Летняя страда творчества и путешествий завершилась неожиданно: в середине июля Волошин упал с велосипеда и сильно повредил правую руку. О том, чтобы писать или рисовать, на какое-то время приходится забыть. Но как же без работы? В Коктебеле надолго оставаться нельзя. Он должен быть в столицах, поближе к газетам и журналам. Начиная с осени Макс начинает регулярно публиковаться в газете «Утро России»: «Имел ли Художественный театр право инсценировать „Братьев Карамазовых“? — Имел», «Об искусстве актёров (по поводу лекции кн. С. Волконского в Художественном театре)», «Каким должен быть памятник Толстому», «Закон и нравы (из жизни Запада)». Тематика — разнообразная, но преобладают статьи о театре, увлечение которым всё более возрастает. Ещё в мае Волошин высылает барону фон Дризену, театральному деятелю и редактору «Ежегодника Императорских театров», корректуры второй части статьи «Современный французский театр». В начале сентября Дризен пишет Максу из Петербурга, приглашая участвовать в театральной секции Общества народных университетов, ожидает новых «интересных этюдов о французской драме».

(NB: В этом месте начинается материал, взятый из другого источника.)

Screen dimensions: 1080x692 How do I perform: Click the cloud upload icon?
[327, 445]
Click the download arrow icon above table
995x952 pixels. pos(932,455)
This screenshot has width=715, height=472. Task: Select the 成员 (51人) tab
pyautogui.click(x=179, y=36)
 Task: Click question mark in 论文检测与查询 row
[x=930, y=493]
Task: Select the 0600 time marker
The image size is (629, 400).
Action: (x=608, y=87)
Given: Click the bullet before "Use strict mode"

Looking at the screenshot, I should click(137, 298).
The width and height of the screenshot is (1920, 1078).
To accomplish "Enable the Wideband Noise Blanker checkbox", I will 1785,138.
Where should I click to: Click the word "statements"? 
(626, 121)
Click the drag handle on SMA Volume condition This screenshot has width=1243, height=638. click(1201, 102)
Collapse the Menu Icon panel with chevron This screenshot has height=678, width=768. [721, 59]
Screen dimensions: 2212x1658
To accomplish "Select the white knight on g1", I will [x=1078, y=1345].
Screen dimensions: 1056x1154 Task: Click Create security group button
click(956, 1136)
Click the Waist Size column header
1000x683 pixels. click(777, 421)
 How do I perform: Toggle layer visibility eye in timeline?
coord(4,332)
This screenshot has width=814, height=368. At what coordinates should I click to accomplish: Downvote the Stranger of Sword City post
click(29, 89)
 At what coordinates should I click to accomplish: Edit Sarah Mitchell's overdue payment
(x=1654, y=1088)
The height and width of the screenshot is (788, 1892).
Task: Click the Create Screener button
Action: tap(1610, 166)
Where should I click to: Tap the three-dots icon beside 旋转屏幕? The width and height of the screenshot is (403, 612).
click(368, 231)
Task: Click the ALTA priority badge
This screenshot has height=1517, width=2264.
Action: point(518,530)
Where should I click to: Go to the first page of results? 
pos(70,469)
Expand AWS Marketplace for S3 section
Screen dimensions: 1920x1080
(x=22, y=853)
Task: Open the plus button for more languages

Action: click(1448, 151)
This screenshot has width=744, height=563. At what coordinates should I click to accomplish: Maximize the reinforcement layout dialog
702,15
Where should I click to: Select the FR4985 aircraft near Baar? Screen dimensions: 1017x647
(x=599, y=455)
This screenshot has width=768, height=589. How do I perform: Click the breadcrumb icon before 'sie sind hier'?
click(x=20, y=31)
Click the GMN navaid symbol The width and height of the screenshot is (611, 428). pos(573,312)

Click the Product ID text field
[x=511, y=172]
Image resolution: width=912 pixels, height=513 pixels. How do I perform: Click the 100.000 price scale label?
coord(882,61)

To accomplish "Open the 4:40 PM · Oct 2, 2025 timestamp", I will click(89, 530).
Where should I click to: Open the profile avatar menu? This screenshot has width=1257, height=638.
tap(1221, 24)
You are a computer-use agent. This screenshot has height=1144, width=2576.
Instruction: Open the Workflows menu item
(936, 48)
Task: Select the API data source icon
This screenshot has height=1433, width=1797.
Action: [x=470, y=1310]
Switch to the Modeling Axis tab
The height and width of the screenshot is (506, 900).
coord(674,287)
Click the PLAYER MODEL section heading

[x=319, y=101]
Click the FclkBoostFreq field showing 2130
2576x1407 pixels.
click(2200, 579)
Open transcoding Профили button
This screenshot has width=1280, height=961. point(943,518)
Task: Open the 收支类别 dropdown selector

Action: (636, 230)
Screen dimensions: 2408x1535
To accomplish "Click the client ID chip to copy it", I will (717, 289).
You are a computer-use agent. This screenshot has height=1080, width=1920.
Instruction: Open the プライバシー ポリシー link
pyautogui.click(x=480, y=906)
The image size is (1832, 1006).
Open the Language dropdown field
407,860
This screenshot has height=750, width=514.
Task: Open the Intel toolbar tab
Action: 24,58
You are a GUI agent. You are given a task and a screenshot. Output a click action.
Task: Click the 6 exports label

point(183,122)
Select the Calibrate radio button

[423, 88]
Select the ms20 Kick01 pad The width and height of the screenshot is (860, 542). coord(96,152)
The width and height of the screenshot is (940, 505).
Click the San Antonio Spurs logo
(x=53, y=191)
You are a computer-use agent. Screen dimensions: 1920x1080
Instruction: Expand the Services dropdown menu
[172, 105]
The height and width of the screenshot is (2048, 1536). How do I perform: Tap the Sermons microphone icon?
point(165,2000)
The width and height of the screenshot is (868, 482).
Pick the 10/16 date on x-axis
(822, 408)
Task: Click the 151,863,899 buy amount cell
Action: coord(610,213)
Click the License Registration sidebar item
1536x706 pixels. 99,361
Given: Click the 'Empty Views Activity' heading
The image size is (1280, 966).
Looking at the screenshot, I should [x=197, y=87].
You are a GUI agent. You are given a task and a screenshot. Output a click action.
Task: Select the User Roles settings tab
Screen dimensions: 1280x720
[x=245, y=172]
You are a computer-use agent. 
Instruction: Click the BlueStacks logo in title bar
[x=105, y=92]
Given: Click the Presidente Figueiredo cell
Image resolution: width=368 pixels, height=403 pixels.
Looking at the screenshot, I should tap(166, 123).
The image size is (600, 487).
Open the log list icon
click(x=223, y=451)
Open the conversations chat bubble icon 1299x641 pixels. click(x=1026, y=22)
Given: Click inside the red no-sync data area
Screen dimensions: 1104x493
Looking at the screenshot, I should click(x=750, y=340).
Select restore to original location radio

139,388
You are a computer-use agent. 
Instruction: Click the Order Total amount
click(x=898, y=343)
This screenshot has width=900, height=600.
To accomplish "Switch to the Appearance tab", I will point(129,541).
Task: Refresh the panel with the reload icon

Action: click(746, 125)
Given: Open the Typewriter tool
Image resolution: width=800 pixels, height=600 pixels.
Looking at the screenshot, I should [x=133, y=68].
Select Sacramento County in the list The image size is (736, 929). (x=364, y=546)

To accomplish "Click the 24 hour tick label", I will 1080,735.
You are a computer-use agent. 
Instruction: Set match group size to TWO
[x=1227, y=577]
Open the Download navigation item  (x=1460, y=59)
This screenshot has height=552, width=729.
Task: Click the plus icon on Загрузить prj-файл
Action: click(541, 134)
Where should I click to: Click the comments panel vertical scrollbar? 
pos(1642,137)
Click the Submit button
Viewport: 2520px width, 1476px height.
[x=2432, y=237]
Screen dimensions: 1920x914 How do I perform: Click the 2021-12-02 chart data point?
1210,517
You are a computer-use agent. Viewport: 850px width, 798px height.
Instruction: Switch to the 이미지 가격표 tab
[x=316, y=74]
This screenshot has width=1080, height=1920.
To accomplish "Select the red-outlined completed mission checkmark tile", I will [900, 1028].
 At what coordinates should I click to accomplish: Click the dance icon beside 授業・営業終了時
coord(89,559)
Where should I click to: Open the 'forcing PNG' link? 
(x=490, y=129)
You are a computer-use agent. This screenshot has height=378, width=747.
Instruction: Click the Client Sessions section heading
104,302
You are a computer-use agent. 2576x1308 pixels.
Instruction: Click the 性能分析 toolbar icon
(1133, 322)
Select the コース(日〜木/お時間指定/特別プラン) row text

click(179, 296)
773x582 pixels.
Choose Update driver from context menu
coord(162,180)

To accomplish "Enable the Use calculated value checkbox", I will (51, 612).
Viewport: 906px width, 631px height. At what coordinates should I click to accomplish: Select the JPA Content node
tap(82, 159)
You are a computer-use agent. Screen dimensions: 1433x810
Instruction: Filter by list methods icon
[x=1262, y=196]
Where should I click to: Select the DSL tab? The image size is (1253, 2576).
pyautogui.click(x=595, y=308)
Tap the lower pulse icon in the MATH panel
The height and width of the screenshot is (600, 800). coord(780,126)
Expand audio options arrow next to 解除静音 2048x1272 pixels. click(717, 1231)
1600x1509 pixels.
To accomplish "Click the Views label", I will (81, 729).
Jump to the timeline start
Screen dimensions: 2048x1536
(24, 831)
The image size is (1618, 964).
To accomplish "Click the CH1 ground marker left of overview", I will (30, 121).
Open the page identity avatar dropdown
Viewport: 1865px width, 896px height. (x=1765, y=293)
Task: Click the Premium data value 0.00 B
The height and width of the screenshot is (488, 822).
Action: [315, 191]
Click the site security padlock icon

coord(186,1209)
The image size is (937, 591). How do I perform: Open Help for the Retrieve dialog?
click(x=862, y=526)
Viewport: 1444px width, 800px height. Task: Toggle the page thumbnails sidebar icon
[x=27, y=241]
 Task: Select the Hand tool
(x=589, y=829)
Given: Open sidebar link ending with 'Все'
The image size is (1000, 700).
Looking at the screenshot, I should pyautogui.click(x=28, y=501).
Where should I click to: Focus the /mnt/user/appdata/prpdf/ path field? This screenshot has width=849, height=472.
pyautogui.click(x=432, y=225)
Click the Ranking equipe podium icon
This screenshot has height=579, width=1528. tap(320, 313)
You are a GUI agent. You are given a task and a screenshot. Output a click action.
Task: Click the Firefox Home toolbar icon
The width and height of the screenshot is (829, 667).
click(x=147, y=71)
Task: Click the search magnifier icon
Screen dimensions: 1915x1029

Но Волошина интересует не только французский театр. Откроем его книгу «Лики творчества». Здесь мы находим статьи, посвящённые «Братьям Карамазовым», «Горю от ума» в постановке Московского художественного театра, трагедии «Гамлет», общетеоретическим проблемам: «Театр как сновидение», «О смысле танца», «Лицо, маска и нагота» и др. М. Волошин никогда не был ни драматургом (в его творческом наследии нет ни одной пьесы), ни режиссёром (хотя в марте 1909 года принимал участие в постановке пьесы Ф. Сологуба «Ночные пляски» в Литейном театре). Да и театральным критиком поэта по большому счёту не назовёшь. Однако вся творческая жизнь Волошина нерасторжимо связана с понятием игры как философско-эзотерической категории, с театром как особым ракурсом восприятия мира и человеческой истории. Его тягу к театру как к особому способу мировосприятия не следует смешивать с присущим ещё юному Волошину чувством эстрады, его склонностью к лицедейству и розыгрышам. Хотя в этой связи нельзя не вспомнить о гимназических постановках из Гоголя и Тургенева, его бесконечных спектаклях-мистификациях в Коктебельской художественной колонии и самом грандиозном поэтико-драматическом миракле под названием «Черубина де Габриак».